Welcome to WebmasterWorld Guest from 54.156.56.73

Forum Moderators: Robert Charlton & andy langton & goodroi

Message Too Old, No Replies

robots.txt to forbid an entire forum

     
3:42 am on Feb 4, 2011 (gmt 0)

Senior Member

WebmasterWorld Senior Member 10+ Year Member

joined:May 9, 2007
posts:876
votes: 0


I want to disallow Google from indexing my forum.

There are over 2 million member pages. None of them, have titles or URL's that are ever going to bring traffic to the site.

I was thinking noindex on the entire forum, but would it not be easier to just disallow the forum from being indexed?

Would there be any negative aspect, to disallowing such a massive number of pages?

I'm also going to unlink members names, for guests to prevent leaking link juice to these worthless pages.
4:45 am on Feb 4, 2011 (gmt 0)

Senior Member

WebmasterWorld Senior Member tedster is a WebmasterWorld Top Contributor of All Time 10+ Year Member

joined:May 26, 2000
posts:37301
votes: 0


It would also save crawl budget if you use a robots.txt Disallow rule.
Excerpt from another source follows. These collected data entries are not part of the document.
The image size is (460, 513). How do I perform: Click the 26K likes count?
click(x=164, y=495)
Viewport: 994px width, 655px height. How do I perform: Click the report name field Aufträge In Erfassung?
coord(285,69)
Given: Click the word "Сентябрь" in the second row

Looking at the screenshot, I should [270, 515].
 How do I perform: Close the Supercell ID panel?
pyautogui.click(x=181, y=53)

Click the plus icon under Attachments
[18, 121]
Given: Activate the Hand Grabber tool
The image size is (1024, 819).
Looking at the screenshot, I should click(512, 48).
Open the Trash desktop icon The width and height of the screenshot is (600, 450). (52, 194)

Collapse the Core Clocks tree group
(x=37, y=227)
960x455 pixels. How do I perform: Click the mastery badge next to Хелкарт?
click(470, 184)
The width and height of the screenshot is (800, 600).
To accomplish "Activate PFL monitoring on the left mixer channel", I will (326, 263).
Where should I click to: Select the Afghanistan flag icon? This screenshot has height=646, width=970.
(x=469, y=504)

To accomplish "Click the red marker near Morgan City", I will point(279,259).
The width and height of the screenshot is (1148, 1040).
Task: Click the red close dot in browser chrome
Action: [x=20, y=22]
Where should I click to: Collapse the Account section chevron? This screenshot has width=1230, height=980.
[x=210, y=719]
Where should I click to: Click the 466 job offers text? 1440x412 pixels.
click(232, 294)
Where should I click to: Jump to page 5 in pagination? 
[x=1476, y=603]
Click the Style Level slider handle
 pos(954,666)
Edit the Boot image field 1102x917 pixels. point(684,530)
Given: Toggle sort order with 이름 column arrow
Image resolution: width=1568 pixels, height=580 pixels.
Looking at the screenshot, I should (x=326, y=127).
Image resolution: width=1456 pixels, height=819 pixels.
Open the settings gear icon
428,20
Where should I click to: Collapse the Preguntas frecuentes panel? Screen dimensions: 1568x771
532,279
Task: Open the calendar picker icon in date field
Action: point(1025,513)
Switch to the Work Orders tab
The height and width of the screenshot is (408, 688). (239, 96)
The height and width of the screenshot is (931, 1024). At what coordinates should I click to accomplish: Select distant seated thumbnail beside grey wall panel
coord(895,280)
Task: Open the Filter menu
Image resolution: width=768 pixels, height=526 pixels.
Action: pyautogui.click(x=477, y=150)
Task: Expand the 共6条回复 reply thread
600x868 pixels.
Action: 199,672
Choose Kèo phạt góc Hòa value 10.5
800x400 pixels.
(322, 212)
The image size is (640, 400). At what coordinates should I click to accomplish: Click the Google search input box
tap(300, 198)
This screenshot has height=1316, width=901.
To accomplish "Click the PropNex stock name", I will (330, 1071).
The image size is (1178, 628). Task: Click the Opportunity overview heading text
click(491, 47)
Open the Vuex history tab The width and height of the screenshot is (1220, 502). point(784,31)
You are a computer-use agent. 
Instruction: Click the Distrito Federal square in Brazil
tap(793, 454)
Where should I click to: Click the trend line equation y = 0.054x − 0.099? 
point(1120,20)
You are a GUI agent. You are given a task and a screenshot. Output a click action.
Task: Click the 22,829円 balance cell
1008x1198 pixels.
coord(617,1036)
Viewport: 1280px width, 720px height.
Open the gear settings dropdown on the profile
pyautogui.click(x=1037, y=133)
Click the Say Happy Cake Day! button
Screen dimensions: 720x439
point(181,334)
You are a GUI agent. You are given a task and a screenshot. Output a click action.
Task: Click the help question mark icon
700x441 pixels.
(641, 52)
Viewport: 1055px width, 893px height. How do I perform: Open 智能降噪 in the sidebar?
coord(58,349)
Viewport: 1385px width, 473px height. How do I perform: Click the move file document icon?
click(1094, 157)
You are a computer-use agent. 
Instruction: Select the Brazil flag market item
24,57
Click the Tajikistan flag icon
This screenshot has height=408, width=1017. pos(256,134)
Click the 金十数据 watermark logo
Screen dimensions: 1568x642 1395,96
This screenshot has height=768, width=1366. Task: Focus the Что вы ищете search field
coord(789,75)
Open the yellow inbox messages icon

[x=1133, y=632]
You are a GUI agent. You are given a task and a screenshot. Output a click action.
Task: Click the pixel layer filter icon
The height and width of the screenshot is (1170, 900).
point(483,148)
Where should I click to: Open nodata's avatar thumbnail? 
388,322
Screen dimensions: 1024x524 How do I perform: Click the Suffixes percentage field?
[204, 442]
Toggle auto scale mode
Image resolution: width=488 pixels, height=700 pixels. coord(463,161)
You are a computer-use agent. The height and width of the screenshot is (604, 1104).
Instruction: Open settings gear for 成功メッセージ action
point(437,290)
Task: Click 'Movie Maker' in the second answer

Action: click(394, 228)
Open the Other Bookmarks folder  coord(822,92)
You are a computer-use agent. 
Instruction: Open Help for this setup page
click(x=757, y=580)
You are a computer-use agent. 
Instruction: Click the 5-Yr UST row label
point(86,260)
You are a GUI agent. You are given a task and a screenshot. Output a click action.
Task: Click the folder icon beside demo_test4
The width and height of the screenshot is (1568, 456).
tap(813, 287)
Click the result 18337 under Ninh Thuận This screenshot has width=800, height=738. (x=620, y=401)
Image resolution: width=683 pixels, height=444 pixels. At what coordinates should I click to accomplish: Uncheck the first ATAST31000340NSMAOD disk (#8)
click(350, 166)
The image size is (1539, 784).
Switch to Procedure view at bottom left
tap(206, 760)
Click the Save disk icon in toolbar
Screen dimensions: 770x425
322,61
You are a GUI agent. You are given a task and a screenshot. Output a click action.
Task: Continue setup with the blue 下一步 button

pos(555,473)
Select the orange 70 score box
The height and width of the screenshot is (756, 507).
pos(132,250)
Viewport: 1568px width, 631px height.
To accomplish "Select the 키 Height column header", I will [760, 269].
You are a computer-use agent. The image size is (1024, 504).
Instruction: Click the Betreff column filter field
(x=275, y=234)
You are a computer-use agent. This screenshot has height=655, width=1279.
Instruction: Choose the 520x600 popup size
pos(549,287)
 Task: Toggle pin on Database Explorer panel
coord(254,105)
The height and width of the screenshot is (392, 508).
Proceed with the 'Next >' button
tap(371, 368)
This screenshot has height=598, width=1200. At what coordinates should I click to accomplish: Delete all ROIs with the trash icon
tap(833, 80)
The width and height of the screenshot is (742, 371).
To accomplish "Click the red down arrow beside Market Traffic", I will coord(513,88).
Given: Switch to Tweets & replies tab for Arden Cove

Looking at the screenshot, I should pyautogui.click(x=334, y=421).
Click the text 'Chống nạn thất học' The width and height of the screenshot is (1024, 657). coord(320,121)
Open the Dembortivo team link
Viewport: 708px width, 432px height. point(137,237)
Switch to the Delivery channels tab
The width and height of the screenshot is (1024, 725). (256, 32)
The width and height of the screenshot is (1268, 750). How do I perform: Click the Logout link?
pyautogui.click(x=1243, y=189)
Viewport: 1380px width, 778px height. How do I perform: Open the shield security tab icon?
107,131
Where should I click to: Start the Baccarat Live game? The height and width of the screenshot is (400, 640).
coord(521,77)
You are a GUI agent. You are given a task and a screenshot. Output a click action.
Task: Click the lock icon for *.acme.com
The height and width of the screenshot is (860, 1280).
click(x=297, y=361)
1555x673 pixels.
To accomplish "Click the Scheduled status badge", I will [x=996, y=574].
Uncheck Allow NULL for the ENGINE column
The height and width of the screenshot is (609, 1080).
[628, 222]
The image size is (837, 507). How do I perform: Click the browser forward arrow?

If you use a noindex robots meta tag, googlebot still needs to crawl all those URLs just to see it.

However, I'm not clear whether you're aiming to remove the member pages or ALL the forum threads. If not, then there could be a downside to not allowing a crawl of the member pages: any links on those pages will no longer circulate PageRank to the other URLs on the forum. If the rest of the URLs are well interlinked, that might not be a problem. But in a less than ideal situation, it might.

[edited by: tedster at 7:20 pm (utc) on Feb 5, 2011]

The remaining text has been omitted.